AmericanRhetoric.com includes a list of the "Top 100 Speeches of the 20th Century." These include the remarks that President Ronald Reagan gave at the Brandenburg Gate in West Berlin in June of nineteen eighty-seven. President Reagan was often called "the Great Communicator." Here is part of what he said.
RONALD REAGAN: "We welcome change and openness; for we believe that freedom and security go together, that the advance of human liberty -- the advance of human liberty can only strengthen the cause of world peace.”
"There is one sign the Soviets can make that would be unmistakable, that would advance dramatically the cause of freedom and peace.
"General Secretary [Mikhail] Gorbachev, if you seek peace, if you seek prosperity for the Soviet Union and Eastern Europe, if you seek liberalization: Come here to this gate.”
"Mr. Gorbachev, open this gate.”
"Mr. Gorbachev -- Mr. Gorbachev, tear down this wall!”
SHIRLEY GRIFFITH: In nineteen forty-five, World War Two ended and the United Nations began. Three years later, fifty-eight states approved the Universal Declaration of Human Rights. Former first lady Eleanor Roosevelt had worked hard for the declaration. She spoke in honor of its adoption at a UN meeting in Paris on December ninth, nineteen forty-eight.

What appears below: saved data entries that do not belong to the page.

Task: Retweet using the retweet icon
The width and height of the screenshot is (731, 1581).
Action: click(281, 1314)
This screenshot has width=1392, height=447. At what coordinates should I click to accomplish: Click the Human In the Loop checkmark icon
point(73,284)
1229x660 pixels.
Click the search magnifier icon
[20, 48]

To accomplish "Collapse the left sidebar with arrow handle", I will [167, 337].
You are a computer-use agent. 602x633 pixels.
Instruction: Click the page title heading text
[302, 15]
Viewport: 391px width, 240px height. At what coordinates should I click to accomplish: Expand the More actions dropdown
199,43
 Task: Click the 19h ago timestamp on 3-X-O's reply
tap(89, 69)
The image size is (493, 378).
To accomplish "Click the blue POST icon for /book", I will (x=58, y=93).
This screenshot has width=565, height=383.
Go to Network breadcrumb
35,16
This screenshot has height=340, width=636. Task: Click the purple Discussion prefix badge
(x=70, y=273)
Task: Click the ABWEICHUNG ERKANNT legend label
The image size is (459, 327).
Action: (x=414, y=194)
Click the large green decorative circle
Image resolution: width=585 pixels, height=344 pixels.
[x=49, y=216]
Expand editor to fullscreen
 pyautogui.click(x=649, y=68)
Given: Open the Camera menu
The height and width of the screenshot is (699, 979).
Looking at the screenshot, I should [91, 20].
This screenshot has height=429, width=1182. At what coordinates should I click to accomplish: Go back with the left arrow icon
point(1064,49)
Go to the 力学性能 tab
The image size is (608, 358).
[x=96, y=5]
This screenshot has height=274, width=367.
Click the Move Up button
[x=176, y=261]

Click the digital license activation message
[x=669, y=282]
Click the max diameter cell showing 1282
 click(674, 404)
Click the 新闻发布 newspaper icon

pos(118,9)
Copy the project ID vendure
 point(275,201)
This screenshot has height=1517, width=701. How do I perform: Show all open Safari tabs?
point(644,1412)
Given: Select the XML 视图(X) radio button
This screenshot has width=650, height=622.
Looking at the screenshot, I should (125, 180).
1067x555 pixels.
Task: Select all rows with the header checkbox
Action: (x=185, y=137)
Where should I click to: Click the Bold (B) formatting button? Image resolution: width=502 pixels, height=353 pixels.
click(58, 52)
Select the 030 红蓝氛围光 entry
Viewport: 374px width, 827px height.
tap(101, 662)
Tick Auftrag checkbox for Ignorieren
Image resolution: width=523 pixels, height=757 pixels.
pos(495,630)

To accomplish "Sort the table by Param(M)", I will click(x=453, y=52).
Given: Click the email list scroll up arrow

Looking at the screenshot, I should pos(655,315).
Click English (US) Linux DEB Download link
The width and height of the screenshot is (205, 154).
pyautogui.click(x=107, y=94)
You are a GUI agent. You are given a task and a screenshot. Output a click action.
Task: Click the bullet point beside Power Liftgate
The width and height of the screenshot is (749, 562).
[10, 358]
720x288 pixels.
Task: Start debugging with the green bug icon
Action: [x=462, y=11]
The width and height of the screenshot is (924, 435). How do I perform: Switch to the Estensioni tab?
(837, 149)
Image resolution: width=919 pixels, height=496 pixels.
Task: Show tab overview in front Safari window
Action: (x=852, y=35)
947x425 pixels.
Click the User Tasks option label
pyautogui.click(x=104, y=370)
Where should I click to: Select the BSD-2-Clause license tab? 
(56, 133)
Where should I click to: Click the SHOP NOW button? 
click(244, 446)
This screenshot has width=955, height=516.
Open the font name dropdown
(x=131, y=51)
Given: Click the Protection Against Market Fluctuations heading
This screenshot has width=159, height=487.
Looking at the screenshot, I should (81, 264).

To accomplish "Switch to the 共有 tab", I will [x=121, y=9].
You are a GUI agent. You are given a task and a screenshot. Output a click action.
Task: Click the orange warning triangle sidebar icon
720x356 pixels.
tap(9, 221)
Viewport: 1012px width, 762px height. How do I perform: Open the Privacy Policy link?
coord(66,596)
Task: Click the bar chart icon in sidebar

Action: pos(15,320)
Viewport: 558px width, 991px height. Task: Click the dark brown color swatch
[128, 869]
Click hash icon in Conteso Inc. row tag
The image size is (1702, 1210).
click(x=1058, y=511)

ELEANOR ROOSEVELT: "We stand today at the threshold of a great event both in the life of the United Nations and in the life of mankind. This Universal Declaration of Human Rights may well become the international Magna Carta of all men everywhere. We hope its proclamation by the General Assembly will be an event comparable to the proclamation of the Declaration of the Rights of Man by the French people in seventeen eighty-nine, the adoption of the Bill of Rights by the people of the United States, and the adoption of comparable declarations at different times in other countries."